Mrs. Crispino: A Tribute

Just a heads up: this one gets pretty heavy.

I’m sure most people had an teacher they loved while they were in school. Maybe it was an English teacher, someone who taught them to love reading, or got them interested in writing. Maybe they were just good teachers whose classes you enjoyed.

Lately, I’ve been thinking about my English teacher during my sophomore year of high school, Mrs. Crispino. She was always something of an odd duck, and more than once described me as a “deer caught in headlights”, a description that isn’t entirely false. Mrs. Crispino was cheerful and friendly, and her assignments were a lot more fun to work on than most. We had to write short romance stories, our reply to the shepherd in “A Passionate Shepherd to His Love”, and research and write an opinion piece on whether or not we thought William Shakespeare was a real person, or a pseudonym.

She and her husband were killed a few summers ago in a motorcycle accident. It was a shock to me. Not only was she my teacher, her son and I were in the same year and we were frenemies. When I heard the news, one of my first thoughts was about her son, his grief, and how scared and adrift he must have felt.

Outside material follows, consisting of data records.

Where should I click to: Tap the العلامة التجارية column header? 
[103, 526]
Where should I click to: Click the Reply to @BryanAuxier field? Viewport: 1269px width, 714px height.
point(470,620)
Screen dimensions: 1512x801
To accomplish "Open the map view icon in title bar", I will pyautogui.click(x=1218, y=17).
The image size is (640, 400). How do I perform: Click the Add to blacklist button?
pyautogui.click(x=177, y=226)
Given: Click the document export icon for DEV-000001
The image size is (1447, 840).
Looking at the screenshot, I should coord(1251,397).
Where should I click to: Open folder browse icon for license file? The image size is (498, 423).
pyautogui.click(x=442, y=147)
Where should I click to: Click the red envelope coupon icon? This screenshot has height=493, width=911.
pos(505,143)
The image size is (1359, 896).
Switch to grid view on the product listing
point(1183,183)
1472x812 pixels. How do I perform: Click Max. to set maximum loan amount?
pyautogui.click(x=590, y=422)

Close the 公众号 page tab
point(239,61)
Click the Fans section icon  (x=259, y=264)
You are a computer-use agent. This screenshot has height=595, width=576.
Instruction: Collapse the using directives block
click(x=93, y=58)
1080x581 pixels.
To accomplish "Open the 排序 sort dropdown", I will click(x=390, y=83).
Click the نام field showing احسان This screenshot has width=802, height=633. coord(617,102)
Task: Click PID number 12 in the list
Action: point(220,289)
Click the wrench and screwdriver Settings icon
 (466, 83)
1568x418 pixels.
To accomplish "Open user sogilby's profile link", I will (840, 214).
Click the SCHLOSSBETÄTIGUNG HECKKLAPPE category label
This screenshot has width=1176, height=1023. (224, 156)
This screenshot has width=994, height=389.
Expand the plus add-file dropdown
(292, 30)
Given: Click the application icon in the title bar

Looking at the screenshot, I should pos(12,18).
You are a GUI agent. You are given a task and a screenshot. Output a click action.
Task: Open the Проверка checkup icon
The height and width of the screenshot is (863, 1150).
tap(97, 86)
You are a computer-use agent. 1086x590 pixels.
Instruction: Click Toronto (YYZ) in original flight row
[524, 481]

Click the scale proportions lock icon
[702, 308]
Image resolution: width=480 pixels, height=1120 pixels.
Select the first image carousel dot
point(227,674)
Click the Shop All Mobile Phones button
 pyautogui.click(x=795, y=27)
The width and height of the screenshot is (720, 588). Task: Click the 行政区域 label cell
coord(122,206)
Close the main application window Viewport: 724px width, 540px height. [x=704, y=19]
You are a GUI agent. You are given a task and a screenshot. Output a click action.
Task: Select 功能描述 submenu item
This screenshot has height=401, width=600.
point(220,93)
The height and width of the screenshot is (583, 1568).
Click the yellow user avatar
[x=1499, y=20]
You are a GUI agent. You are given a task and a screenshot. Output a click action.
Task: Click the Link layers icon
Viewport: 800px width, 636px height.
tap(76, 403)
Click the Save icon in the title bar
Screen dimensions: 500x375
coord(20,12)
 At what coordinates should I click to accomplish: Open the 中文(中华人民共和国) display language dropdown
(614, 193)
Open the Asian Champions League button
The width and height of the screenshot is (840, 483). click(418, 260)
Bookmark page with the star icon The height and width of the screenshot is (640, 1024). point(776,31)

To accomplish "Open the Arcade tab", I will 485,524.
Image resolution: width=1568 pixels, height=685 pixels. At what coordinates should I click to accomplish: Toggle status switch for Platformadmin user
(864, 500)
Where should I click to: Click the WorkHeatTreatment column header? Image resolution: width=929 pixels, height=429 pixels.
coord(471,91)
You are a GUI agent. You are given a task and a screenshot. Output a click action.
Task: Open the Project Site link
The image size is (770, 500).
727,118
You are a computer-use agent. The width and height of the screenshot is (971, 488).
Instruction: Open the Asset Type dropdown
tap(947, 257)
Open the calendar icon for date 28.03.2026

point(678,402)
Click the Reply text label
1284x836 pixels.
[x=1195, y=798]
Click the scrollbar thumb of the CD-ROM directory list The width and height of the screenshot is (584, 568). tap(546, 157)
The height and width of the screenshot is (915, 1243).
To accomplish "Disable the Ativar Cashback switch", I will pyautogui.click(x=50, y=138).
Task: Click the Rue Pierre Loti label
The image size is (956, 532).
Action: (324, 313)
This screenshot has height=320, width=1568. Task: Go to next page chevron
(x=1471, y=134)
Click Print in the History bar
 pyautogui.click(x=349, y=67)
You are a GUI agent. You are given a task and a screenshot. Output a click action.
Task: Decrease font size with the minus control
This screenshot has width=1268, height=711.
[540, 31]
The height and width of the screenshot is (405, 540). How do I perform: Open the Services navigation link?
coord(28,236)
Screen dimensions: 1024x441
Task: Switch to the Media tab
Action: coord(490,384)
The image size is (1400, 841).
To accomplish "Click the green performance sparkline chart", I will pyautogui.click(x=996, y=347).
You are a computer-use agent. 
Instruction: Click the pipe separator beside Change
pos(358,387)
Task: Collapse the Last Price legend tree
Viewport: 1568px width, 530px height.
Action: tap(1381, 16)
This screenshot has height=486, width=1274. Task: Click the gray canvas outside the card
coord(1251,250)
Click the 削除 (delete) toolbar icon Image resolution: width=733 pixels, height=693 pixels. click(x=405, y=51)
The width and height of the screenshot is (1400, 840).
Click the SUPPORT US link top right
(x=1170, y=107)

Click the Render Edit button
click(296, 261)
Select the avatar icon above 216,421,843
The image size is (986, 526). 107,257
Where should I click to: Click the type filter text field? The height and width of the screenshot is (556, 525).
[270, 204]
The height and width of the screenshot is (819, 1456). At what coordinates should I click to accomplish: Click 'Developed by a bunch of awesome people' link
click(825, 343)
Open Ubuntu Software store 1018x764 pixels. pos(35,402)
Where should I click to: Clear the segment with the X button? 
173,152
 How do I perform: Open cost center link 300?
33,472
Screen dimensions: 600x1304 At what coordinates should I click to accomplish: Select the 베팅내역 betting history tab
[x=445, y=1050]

I haven’t talked to him since I graduated high school almost ten years ago, but I do catch myself wondering about him and how he’s doing now.

The reason, I think, she’s been on my mind is because of John Steinbeck’s Of Mice and Men. I read the book last summer for the first time, and when I posted about it on Facebook, at least three people asked the same question: “How did you get out of reading that in school?”

And the answer is Mrs. Crispino.

Near the end of my sophomore year of high school, a student at another school in the area killed himself. I didn’t know him personally, but I had friends who did. Suicide has always  disturbed me, and did even moreso when I was a teenager. I was devastated when I heard about his death, especially when I found out that he was a year younger than me. But because I didn’t know him, I didn’t think it would be right for me to talk about him, or how I felt. I thought trying to talk this through with someone would be disrespectful to his memory.

I wasn’t the only one hurting. Most of the underclassmen were. Our guidance counselors and religion teachers offered us support, with group discussions and prayers, but I didn’t take part. I probably should have.

This was around the time we were finishing All Quiet on the Western Front in English class, and were supposed to move on to Of Mice and Men.

If you haven’t read Of Mice and Men (which I highly recommend you do), what you need to know is that it’s a very sad book. There’s no happy ending.

In English class, we’d read so many tragedies already that year, and now were going through one in real life. We were 200 students in desperate need of a happy ending. After we closed All Quiet on the Western Front for the final time, Mrs. Crispino changed the curriculum. Instead of Of Mice and Men, the last thing we would be reading as a group was Arsenic and Old Lace.

If you’ve never read it, Arsenic and Old Lace is the story of two old women who poison visitors with elderberry wine. Their bodies are buried in the basement by another man who believes that he is Theodore Roosevelt and he’s digging locks for the Panama Canal. It sounds like a grisly story, but it’s a comedy.

And it’s a really good comedy. At times, all my classmates were laughing as we read it, and more than once did I hear it discussed in the halls or at free period. Everyone seemed to be really enjoying it.

Fiction is important. Whether you read for entertainment, to learn, a way to pass the time, you get something out of it. Sometimes it changes you. Sometimes a story stays with you forever.

I can’t say that Arsenic and Old Lace was a life-changing story. What stayed with me wasn’t the old murderesses or the buried bodies. It was the kindness Mrs. Crispino gave our class. She saw how we were hurting, and helped us smile again.

I’ll remember her for many things: her fun class assignments; they way she giggled whenever she read the word “gay”, much like her students; how she helped me be a better writer. But most of all, I’ll remember her for bringing light during a dark time.